*Exercise details:*
Could you copy, word for word, the lines of the listing below, from the line containing "The image size is (727, 546)." through the line containing "pyautogui.click(x=42, y=73)", including both of those lines?

*Data excerpts:*
^^^^
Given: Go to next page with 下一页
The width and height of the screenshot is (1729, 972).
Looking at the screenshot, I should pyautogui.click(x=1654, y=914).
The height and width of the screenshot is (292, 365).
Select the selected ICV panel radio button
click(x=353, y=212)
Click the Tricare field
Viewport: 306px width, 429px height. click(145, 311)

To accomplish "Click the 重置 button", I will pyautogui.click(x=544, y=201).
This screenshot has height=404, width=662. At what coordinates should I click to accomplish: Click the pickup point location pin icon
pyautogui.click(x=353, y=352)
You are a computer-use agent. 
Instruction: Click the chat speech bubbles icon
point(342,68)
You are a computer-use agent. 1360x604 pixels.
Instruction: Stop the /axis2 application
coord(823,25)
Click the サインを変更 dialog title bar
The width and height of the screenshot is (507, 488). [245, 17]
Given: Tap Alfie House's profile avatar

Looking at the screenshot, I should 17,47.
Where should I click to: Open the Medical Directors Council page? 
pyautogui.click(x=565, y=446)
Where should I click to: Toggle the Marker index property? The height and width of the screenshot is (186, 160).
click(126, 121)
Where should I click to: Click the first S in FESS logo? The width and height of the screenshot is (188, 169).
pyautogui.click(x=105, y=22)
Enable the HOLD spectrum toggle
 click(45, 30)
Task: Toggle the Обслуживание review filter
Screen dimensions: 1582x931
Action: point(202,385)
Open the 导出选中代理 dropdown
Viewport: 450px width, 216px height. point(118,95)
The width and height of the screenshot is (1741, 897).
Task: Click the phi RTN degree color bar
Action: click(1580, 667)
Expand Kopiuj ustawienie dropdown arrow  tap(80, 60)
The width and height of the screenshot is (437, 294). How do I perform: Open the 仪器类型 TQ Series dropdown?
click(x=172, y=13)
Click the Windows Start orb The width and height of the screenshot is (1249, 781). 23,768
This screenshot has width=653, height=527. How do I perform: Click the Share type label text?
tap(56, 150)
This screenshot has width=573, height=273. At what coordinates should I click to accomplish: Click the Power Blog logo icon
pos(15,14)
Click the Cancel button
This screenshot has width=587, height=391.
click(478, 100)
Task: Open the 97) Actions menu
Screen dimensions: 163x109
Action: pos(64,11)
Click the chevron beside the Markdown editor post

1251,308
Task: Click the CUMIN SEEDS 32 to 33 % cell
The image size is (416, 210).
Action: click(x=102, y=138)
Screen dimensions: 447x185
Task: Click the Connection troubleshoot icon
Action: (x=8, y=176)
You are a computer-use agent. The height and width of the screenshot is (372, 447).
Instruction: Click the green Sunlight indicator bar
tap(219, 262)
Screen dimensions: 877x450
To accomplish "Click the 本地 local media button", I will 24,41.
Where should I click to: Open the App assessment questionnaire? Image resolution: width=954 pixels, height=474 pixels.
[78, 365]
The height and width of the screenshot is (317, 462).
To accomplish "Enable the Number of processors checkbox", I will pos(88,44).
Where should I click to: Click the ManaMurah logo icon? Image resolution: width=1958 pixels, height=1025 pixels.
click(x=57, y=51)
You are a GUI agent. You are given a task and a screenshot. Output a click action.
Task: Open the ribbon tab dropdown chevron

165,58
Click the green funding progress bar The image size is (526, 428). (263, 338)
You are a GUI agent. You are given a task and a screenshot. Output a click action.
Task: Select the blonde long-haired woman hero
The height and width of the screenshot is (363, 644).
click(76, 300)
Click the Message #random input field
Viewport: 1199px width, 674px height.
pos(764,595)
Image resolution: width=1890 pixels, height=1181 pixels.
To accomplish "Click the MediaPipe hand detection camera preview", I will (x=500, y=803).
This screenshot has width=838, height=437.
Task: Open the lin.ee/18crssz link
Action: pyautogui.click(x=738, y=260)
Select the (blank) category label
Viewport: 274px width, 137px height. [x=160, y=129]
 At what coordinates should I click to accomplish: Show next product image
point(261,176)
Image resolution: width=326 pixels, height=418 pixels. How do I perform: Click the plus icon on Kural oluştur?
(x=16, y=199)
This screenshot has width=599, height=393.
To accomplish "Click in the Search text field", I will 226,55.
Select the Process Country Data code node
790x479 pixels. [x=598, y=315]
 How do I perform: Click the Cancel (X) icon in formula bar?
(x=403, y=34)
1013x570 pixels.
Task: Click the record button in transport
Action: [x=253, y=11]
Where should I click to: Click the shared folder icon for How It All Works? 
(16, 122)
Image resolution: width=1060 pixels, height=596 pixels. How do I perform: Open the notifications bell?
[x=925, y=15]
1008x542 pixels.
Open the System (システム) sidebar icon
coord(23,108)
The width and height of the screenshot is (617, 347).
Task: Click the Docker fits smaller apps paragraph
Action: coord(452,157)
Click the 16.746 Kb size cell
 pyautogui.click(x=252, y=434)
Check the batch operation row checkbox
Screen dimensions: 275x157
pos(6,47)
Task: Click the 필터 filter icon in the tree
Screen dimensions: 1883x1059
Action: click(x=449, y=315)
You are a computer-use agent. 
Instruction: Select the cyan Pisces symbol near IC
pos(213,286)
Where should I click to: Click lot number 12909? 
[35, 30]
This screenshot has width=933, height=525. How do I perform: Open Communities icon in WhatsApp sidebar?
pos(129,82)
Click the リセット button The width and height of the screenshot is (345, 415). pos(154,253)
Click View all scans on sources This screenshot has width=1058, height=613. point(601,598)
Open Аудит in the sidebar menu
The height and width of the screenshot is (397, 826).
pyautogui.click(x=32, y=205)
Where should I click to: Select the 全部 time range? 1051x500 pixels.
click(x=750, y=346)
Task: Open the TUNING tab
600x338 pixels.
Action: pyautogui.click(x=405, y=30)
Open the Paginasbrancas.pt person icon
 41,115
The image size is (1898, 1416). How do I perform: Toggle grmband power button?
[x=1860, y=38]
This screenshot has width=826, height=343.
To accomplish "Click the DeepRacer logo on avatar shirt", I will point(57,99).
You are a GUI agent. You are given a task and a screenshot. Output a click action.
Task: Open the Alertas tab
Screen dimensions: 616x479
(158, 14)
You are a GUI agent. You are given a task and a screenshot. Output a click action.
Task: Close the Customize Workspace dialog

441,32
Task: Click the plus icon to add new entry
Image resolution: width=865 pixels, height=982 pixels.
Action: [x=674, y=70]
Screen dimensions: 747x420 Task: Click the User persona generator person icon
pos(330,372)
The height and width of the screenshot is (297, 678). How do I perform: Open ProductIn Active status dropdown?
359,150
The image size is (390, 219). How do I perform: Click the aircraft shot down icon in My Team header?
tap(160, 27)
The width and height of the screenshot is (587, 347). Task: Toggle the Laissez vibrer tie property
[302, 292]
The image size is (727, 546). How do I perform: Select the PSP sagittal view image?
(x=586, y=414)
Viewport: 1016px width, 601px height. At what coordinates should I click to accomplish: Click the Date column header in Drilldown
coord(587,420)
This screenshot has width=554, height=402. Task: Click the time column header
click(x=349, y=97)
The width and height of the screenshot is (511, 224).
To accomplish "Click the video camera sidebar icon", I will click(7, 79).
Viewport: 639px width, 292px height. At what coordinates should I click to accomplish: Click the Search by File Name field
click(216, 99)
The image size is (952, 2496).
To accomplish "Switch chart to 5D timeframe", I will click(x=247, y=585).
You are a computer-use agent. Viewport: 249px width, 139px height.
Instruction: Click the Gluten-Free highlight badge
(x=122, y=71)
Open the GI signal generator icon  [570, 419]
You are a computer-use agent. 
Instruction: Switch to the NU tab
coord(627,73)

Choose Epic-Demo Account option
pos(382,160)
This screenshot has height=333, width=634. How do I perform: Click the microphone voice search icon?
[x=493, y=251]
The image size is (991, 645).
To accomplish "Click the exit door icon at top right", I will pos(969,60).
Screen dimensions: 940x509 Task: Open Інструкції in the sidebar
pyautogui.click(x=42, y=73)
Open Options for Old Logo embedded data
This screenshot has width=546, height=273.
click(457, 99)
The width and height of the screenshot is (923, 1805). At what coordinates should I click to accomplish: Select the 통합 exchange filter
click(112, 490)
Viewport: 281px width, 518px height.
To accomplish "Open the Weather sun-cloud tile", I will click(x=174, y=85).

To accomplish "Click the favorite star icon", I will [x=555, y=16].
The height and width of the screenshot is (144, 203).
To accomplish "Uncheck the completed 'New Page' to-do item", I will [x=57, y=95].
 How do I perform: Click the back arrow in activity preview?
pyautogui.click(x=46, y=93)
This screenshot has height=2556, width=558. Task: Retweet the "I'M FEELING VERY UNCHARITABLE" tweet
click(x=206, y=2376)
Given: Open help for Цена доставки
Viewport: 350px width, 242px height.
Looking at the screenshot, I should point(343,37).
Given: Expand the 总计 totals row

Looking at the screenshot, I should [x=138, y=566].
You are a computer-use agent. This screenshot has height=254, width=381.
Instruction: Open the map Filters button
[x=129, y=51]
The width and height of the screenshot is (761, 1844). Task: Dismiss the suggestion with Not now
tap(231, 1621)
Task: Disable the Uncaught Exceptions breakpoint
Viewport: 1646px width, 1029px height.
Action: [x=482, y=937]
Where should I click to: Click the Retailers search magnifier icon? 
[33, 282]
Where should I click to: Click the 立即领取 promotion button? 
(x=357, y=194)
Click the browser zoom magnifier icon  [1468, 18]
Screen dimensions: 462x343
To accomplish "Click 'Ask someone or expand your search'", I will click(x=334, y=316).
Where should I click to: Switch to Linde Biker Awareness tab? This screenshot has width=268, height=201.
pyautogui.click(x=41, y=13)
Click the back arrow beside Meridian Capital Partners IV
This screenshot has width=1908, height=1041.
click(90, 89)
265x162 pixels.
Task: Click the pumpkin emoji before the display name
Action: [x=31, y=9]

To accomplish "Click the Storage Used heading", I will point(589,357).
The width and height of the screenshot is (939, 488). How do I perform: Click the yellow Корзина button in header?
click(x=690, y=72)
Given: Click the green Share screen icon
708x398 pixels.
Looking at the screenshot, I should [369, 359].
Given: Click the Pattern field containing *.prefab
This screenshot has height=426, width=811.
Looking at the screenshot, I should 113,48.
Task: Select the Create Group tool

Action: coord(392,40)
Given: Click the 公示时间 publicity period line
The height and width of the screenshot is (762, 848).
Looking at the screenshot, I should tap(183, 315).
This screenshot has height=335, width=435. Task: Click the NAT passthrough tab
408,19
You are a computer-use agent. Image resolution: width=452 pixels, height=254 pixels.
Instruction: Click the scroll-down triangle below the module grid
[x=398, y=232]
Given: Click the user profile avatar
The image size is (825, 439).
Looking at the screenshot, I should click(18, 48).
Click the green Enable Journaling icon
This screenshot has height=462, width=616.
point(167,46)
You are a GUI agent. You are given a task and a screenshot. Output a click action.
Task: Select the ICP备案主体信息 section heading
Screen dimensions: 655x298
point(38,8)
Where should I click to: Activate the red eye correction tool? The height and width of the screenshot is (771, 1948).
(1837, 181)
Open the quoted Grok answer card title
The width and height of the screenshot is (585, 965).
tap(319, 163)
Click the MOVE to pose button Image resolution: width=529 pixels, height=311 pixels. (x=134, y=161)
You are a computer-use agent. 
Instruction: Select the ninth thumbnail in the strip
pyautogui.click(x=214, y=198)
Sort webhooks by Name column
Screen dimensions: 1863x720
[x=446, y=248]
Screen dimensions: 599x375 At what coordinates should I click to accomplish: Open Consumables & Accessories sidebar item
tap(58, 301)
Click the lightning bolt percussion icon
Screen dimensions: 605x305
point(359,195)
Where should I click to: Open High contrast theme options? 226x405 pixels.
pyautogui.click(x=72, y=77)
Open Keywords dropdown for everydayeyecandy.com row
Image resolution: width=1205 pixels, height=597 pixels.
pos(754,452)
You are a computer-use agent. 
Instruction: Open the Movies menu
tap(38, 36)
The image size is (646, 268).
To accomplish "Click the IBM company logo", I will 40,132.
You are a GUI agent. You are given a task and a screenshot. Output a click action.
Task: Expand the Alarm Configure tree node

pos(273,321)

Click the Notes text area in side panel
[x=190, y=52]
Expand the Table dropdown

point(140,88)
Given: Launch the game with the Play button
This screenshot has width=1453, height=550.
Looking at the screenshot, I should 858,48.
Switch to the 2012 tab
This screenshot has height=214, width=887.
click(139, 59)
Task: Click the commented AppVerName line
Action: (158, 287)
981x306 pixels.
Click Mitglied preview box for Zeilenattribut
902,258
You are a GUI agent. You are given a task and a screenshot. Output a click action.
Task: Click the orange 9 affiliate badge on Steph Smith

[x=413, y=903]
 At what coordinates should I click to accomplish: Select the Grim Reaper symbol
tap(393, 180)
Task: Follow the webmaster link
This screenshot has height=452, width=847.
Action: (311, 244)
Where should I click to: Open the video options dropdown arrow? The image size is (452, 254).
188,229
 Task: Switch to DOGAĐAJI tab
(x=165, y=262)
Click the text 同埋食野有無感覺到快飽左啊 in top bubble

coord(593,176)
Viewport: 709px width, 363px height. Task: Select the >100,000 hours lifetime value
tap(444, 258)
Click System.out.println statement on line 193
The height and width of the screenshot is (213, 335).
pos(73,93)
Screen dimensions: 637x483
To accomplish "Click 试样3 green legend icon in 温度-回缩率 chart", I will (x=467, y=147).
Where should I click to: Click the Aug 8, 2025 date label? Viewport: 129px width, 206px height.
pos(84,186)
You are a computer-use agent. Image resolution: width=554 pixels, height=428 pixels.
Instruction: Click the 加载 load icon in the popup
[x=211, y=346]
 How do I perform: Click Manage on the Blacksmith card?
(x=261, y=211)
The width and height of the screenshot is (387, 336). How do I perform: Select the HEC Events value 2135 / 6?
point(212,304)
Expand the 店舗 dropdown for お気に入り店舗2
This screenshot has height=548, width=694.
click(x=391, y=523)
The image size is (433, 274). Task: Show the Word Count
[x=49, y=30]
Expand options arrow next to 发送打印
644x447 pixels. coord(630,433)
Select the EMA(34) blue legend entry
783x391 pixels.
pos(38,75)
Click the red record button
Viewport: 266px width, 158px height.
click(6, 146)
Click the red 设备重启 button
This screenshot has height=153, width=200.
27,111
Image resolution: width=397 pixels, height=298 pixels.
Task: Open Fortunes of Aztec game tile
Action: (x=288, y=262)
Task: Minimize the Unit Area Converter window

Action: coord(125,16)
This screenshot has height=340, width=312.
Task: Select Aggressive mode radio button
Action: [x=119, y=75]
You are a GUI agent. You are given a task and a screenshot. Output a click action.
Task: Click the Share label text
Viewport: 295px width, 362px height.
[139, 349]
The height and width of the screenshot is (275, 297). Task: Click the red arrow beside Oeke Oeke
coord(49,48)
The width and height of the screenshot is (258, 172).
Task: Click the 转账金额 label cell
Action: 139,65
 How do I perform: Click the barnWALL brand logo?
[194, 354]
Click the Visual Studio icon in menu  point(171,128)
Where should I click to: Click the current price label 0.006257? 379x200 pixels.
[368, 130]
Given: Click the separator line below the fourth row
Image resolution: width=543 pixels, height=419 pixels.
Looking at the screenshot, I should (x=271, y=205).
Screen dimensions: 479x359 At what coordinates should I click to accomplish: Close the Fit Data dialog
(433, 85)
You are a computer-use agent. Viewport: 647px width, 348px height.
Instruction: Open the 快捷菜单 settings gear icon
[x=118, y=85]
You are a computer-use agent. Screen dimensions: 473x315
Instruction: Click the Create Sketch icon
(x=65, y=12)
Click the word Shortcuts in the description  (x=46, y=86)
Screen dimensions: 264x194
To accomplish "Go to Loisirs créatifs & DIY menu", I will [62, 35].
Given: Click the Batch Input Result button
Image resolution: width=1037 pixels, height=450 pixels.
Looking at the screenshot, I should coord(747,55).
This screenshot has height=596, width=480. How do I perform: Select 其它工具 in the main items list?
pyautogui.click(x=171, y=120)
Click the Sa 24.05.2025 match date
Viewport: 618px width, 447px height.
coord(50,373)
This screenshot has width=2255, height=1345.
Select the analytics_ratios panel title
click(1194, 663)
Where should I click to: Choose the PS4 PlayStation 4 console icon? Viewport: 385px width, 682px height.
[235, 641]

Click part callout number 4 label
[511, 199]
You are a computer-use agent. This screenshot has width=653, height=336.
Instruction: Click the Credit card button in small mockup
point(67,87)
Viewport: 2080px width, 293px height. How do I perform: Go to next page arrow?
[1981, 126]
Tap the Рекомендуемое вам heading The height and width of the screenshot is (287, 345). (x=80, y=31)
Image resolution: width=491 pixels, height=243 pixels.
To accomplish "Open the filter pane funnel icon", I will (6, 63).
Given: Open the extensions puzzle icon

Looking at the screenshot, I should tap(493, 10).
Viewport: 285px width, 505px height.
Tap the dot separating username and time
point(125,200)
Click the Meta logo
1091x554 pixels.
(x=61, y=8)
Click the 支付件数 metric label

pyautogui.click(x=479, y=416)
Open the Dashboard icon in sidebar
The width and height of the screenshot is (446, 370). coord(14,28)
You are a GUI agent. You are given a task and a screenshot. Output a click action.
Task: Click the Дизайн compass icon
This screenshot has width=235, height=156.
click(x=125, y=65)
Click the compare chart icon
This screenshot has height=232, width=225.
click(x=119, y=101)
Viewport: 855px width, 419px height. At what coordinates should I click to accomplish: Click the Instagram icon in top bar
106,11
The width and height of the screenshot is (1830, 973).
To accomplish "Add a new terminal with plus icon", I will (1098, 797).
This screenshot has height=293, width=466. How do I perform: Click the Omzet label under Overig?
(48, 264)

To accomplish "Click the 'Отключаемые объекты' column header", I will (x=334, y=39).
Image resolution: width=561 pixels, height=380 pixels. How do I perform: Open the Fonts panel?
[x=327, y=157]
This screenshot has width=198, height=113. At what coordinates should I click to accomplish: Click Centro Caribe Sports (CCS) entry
^^^^
*Response to the task:*
The image size is (727, 546). How do I perform: Select the PSP sagittal view image?
(x=586, y=414)
Viewport: 1016px width, 601px height. At what coordinates should I click to accomplish: Click the Date column header in Drilldown
coord(587,420)
This screenshot has width=554, height=402. Task: Click the time column header
click(x=349, y=97)
The width and height of the screenshot is (511, 224).
To accomplish "Click the video camera sidebar icon", I will click(7, 79).
Viewport: 639px width, 292px height. At what coordinates should I click to accomplish: Click the Search by File Name field
click(216, 99)
The image size is (952, 2496).
To accomplish "Switch chart to 5D timeframe", I will click(x=247, y=585).
You are a computer-use agent. Viewport: 249px width, 139px height.
Instruction: Click the Gluten-Free highlight badge
(x=122, y=71)
Open the GI signal generator icon  [570, 419]
You are a computer-use agent. 
Instruction: Switch to the NU tab
coord(627,73)

Choose Epic-Demo Account option
pos(382,160)
This screenshot has height=333, width=634. How do I perform: Click the microphone voice search icon?
[x=493, y=251]
The image size is (991, 645).
To accomplish "Click the exit door icon at top right", I will pos(969,60).
Screen dimensions: 940x509 Task: Open Інструкції in the sidebar
pyautogui.click(x=42, y=73)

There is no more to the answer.